You will have no doubt heard about the move to refill the Almuñécar vega wells with recycled water and the protests up at Rules Dam.
The reason being is that the municipality’s 12,000 hectares of vegas along the banks of Río Seco and Río Verde where most of the mangos, avocados and chirimoyos are grown, are thirsty and water is scarce.
Waiting for the water stored in the dam to reach Almuñécar is a waste of time because even though construction, which began in 1993 (the same years as the debut of the Gazette) was completed in 2004, there is still no irrigation network in place.
In fact even when the dam was completed in that year and the slow process of filling it up began, the whole operation was halted because an autovía support on the banks of the reservoir began to sink and had to be rectified.
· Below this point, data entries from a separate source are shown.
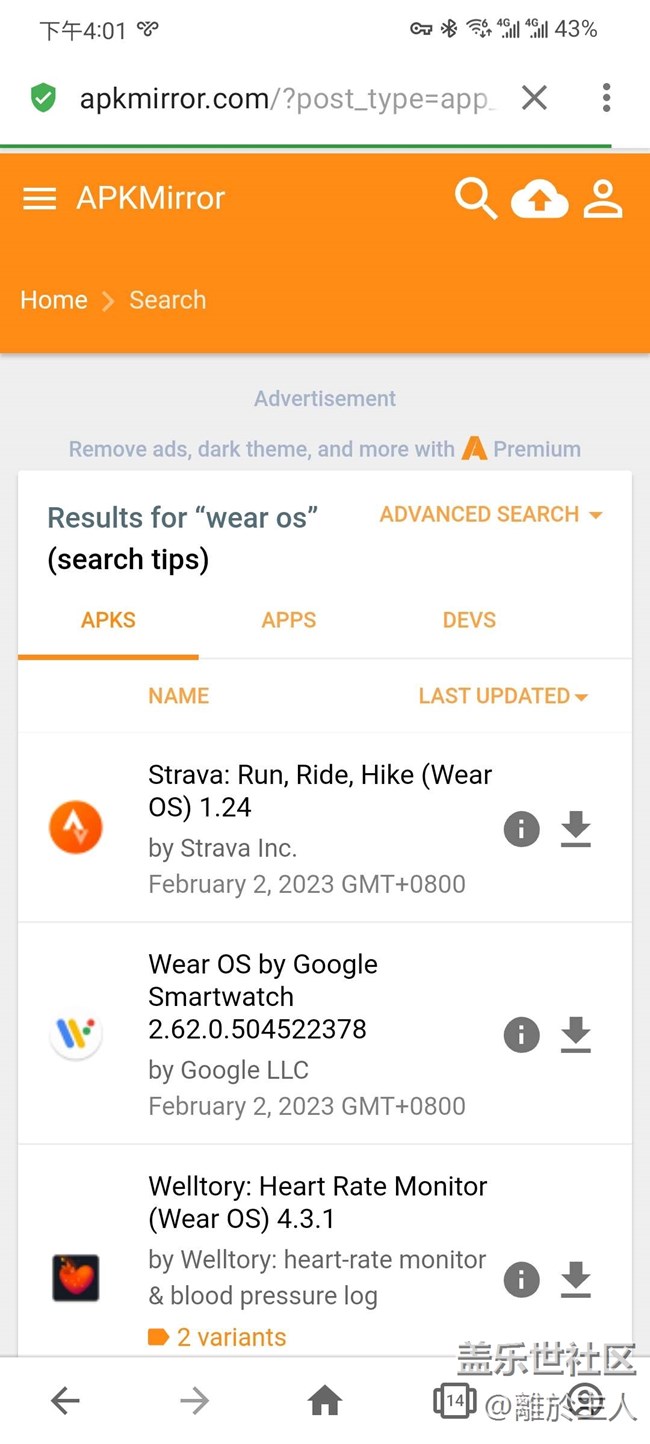This screenshot has height=1444, width=650.
Task: Open the user account icon
Action: 603,199
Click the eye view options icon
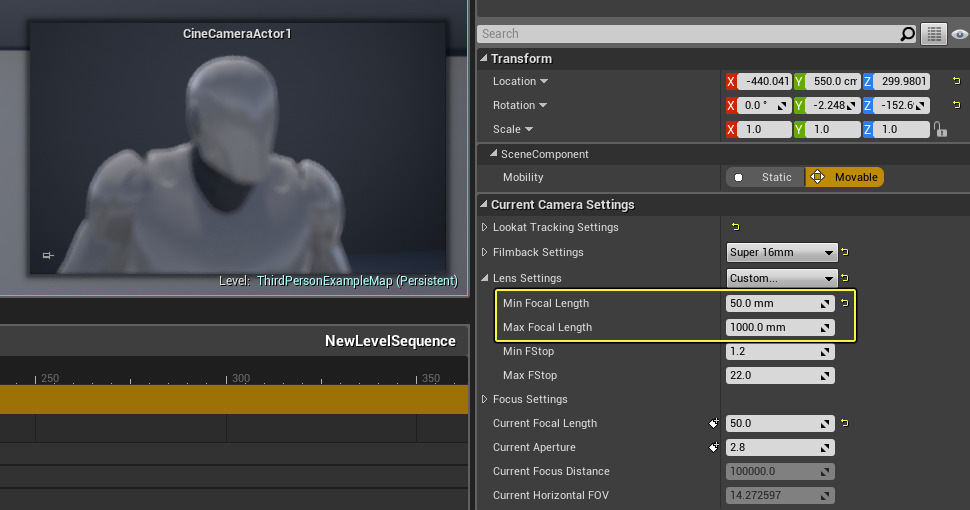The width and height of the screenshot is (970, 510). coord(960,34)
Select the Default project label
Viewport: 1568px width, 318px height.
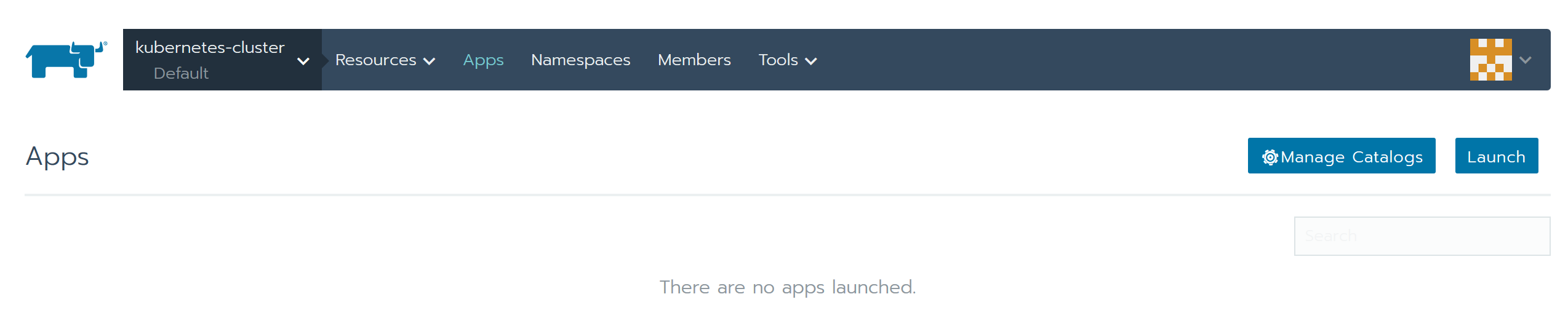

So, with the damn dam out of the picture, the water has to come from somewhere else to rescue the vega irrigation wells – bear in mind that 60% of them are now critically low, which if not dealt with will herald in another problem; seawater infiltration. As the fresh water disappears from the water table, then saline water, which is heavier, will find its way into the wells and kill off any trees that are watered from them. This happened in the late 80s/early 90s.
But there is another problem: when we get a dry year like this one, more water has to be pumped up to keep the vegas going and with the present exorbitant electricity prices, the farmers are hit with extra costs which they can’t pass on because the first-stage, middle men screw them down to production-cost prices or even lower.
At the moment there are 2,500 hectares of cultivated land in lower reaches of the vega closest to the sea that are on the point of a seawater catastrophy.
The farmers blame the politicians (of all colours) who have not been able to bring the water from Rules to the coast in the last 20 years, but the farmers themselves are also to blame. You don’t need to be clairvoyant to see that each year there is less rain, nevertheless each year farmers get heavy machinery out to terrace more hillside in order to plant more thirsty fruit trees. It’s ludicrous.
Besides, a healthy percentage of politicians on the coast have irrigated land in their extended family’s possession, as well.
As it stands, the irrigation communities calculate that by October-November the first wells will dry up, unless there is bountiful – and this is important – steady rain; a cloudburst and flooding does more damage than good.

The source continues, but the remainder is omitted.